Wenn sich die Linsen trüben, gelangt weniger Licht in die Augen, und Betroffene sehen nicht mehr scharf. Fachleute sprechen vom grauen Star. Jedes Jahr lassen sich deswegen rund 100000 Schweizerinnen und Schweizer operieren. So auch die 80-jährige H. F. aus Menzingen ZG (Name der Redaktion bekannt). Im April setzten ihr die Ärzte zuerst im linken Auge eine künstliche Linse ein, im Juli im rechten Auge.
Eigentlich wünschte H. F. normale Standardlinsen: «Mein Mann hat damit gute Erfahrungen gemacht.» Doch ein Augenarzt in Zug setzte ihr teure Speziallinsen ein, sogenannte asphärische Linsen (siehe Tabelle im PDF). Dafür musste die Patientin einen Aufpreis von 380 Franken pro Auge zahlen. Doch mit den neuen Linsen ist sie nicht zufrieden: «Seit der Operation blendet mich das Sonnenlicht stark, es tut weh.» Sie muss eine Sonnenbrille tragen, wenn sie im Garten arbeitet oder Auto fährt. Und auf dem linken Auge sieht sie am Rand stets einen weissen Schleier.
Kaum Komplikationen mit Standardlinsen
Solche teuren Speziallinsen empfehlen Augenärzte oft, auch wenn es nicht nötig wäre. Sebastian Wolf, Chefarzt und Direktor der Universitätsklinik für Augenheilkunde am Berner Inselspital, sagt: «Standardlinsen sind für die meisten Patienten die beste Wahl.» Sie haben sich bewährt und verursachen kaum Komplikationen.

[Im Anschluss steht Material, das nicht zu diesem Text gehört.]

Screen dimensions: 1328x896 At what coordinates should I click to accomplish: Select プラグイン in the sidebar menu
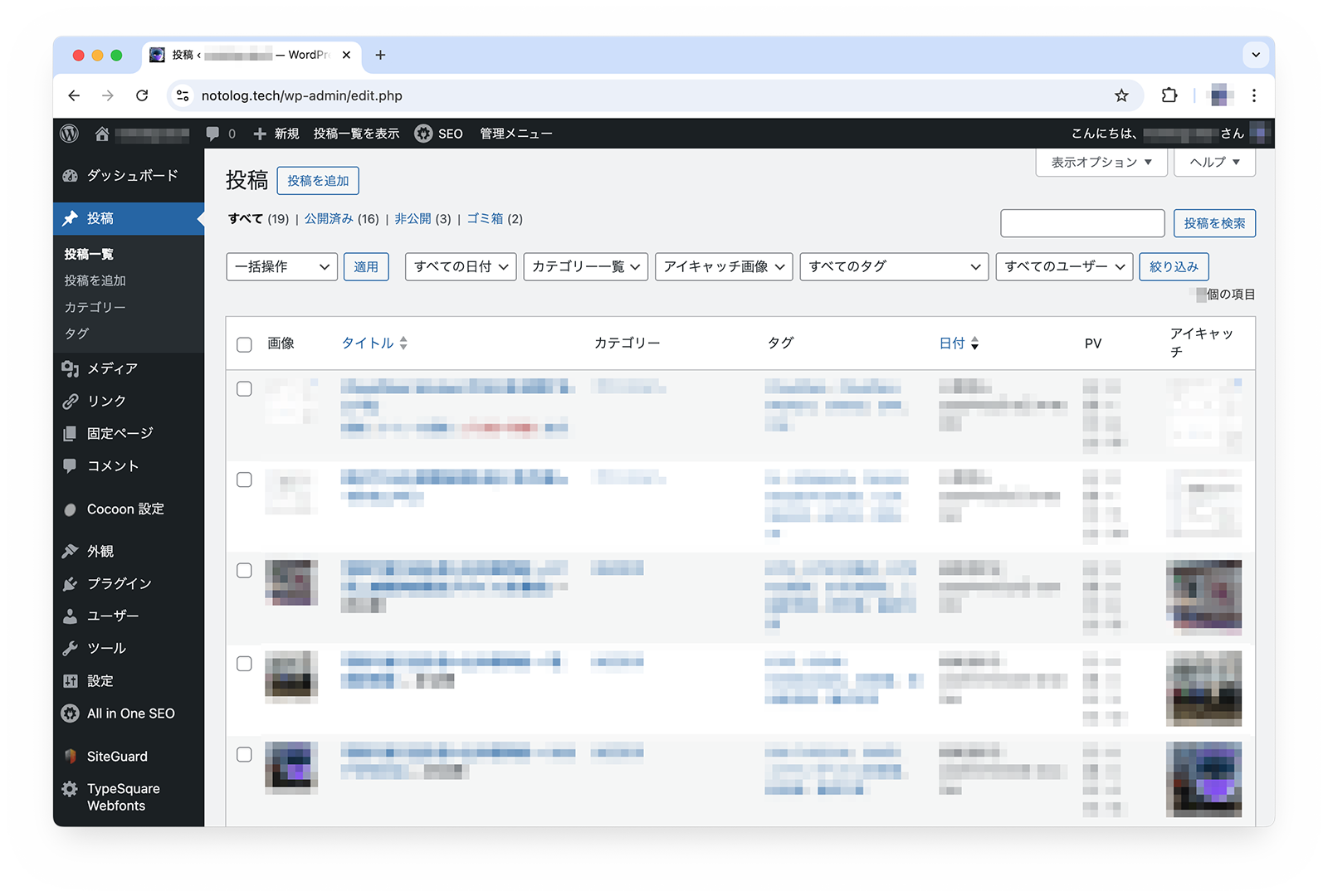tap(119, 583)
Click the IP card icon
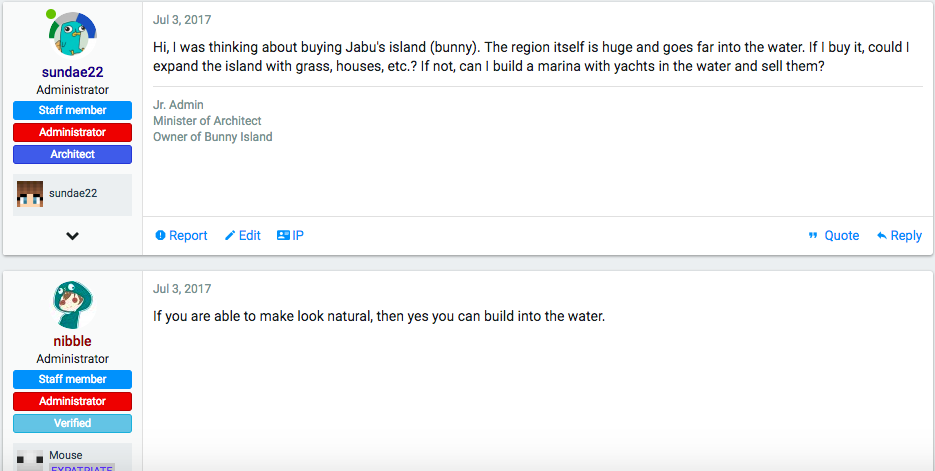The width and height of the screenshot is (935, 471). [283, 236]
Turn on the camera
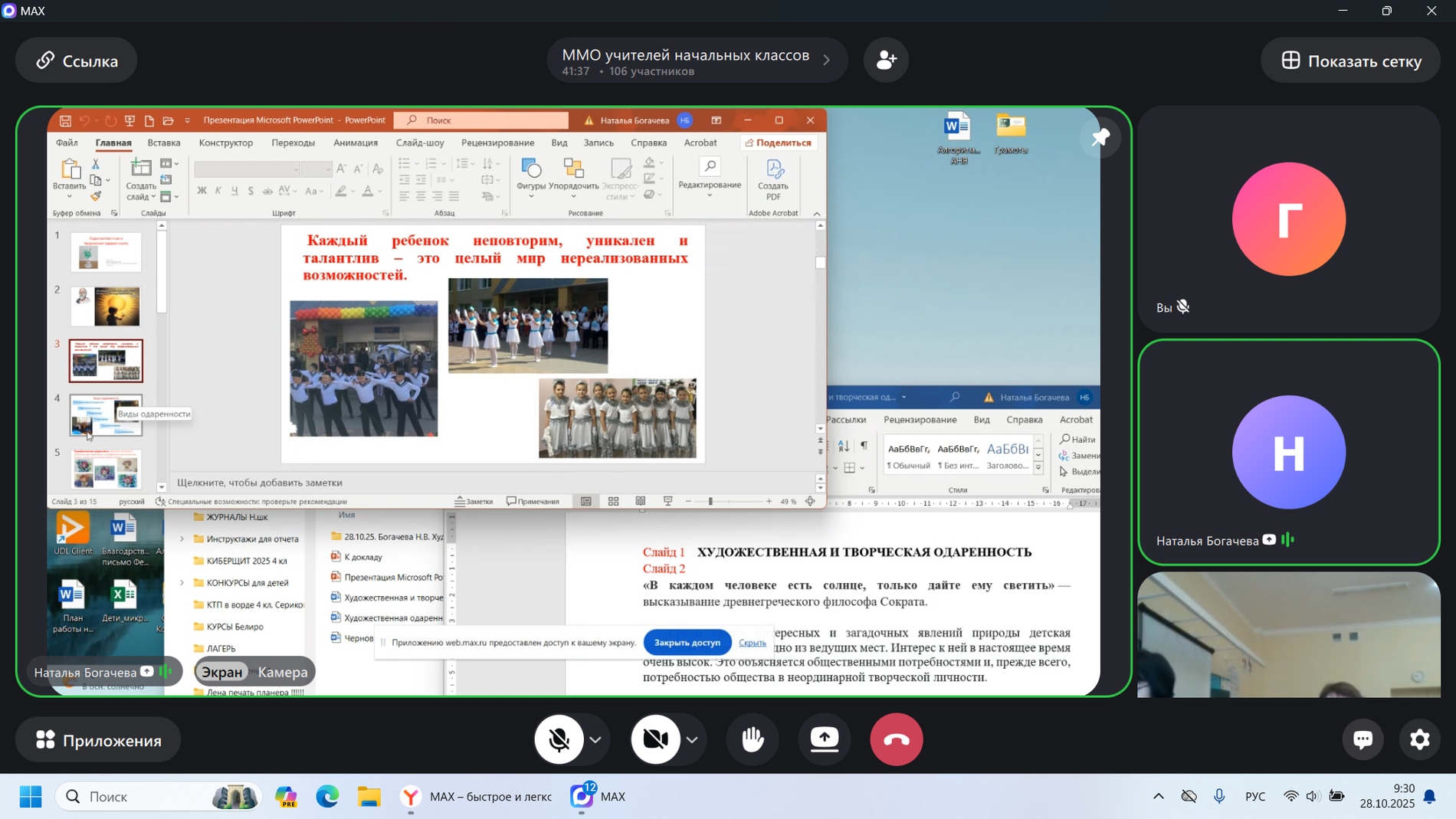 (655, 739)
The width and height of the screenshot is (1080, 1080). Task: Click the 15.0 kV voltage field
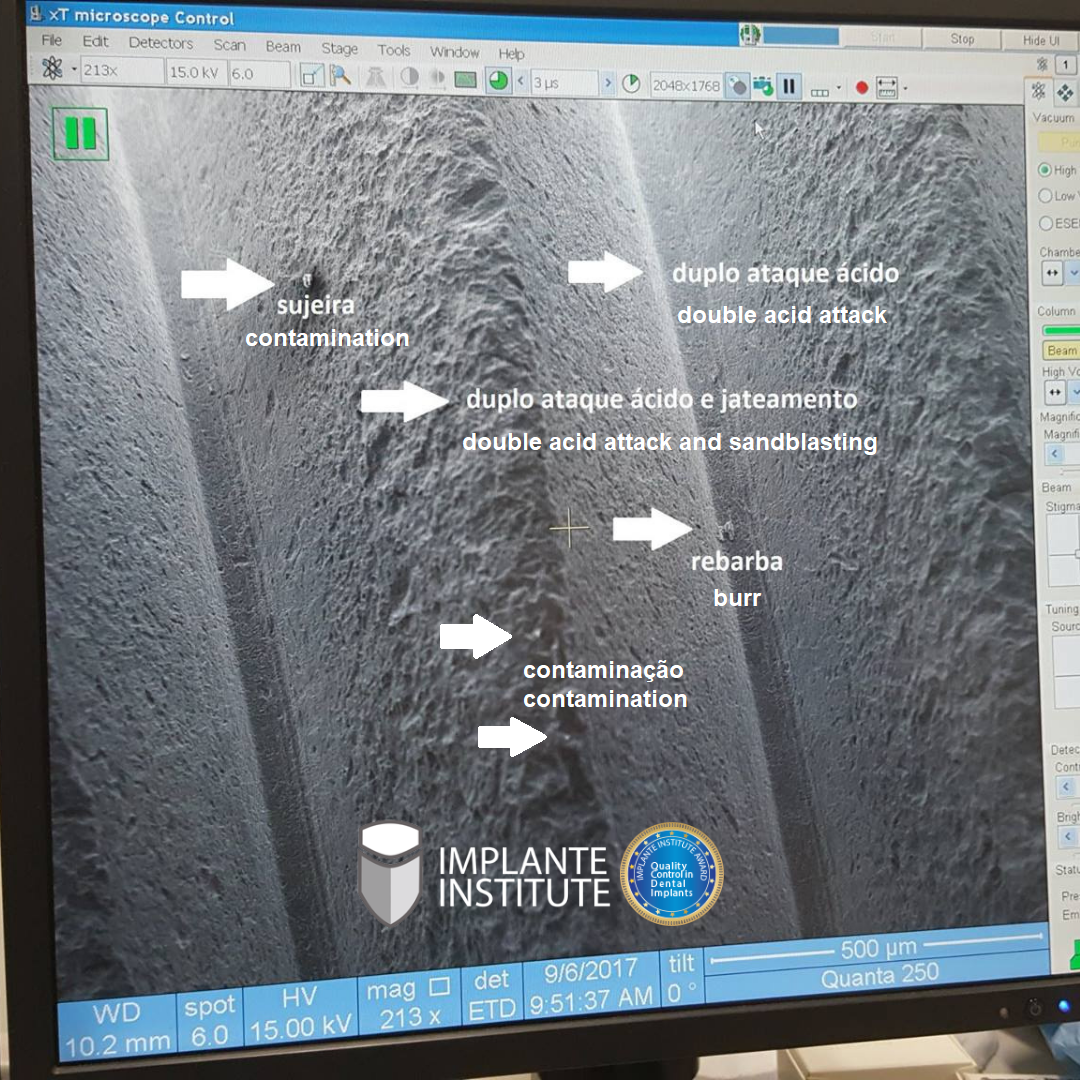[x=196, y=73]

Ob eine Speziallinse nötig ist, hängt von den Bedürfnissen und Wünschen der Patienten ab. Asphärische Linsen verbessern zwar die Sicht in der Dämmerung. Martin K. Schmid, Co-Chefarzt der Augenklinik des Luzerner Kantonsspitals, verwendet sie oft, denn: «Wer fährt nicht ab und zu nachts mit dem Auto?» Laut Schmid eignen sich diese Linsen aber nicht für alle Patienten. Bei einer Minderheit verschlechtere sich die Sicht. Deshalb müsse man die Hornhaut exakt ausmessen. Nur so könne man erkennen, ob asphärische Linsen in Frage kommen. Viele Augenärzte verrechnen dafür mehrere Hundert Franken zusätzlich (siehe Tabelle im PDF).
Einige Augenärzte empfehlen Linsen mit Blaufilter. Sie sollen die Augen vor Altersblindheit schützen, der sogenannten Makuladegeneration. Allerdings ist die Wirkung dieser Filter umstritten. Der Augenarzt Isaak Schipper aus Kriens LU sagt: «Bis heute hat niemand bewiesen, dass der Blaufilter die Makuladegeneration verhindert oder verzögert.» Martin K. Schmid verwendet nur farblose Linsen, «sofern die Patienten nicht ausdrücklich solche mit Blaufilter wünschen».
Wenn Patienten eine verkrümmte Hornhaut haben, können torische Linsen das korrigieren. Sie gehören zu den teuersten: Patienten müssen 1300 bis 2300 Franken pro Auge aus dem eigenen Portemonnaie zahlen. Das lohnt sich aber nur bei einer starken Hornhautverkrümmung, sagt der Luzerner Augenarzt Dietmar W. Thumm.
Multifokallinsen sind nicht für alle gut
Weiter gibt es Multifokallinsen. Sie haben den Vorteil, dass man mit ihnen sowohl in die Weite scharf sieht als auch in die Nähe. Für solche Kunstlinsen verrechnen Augenärzte ebenfalls happige Zusatzkosten. Allerdings erzeugen Multifokallinsen Reflexe und Lichthöfe um starke Lichtquellen wie Autoscheinwerfer. Martin K. Schmid sagt: «Nicht alle Patienten kommen mit diesen Linsen zurecht.» Deshalb müsse der Augenarzt vorab abklären, ob dieser Linsentyp wirklich in Frage kommt: «Sonst kann es nötig werden, die Linsen wieder auszutauschen.» Isaak Schipper empfiehlt Multifokallinsen nur Patienten, die unbedingt ohne Brille leben möchten.
Tipps: Grauer Star - Das sollten Sie vor der Operation abklären
- Die Grundversicherung der meisten Krankenkassen übernimmt nur die sphärischen Standardlinsen. Bei den anderen Linsen müssen Patienten oft einen Aufpreis zahlen.
- Lassen Sie sich von Ihrem Arzt erklären, was eine Speziallinse für Vorteile haben könnte und wie viel sie kostet.
- Holen Sie bei mehreren Augenärzten Offerten ein. Vergleichen Sie auch die Zusatzkosten. Öffentliche Spitäler wie das Berner Inselspital verlangen für asphärische Linsen keinen Aufpreis.
- Fragen Sie Ihre Kasse, ob eine Zusatzversicherung die Kosten für Speziallinsen übernimmt.
- Lassen Sie beide Augen innerhalb des gleichen Jahres operieren. So müssen Sie die Franchise der Krankenkasse nur einmal zahlen.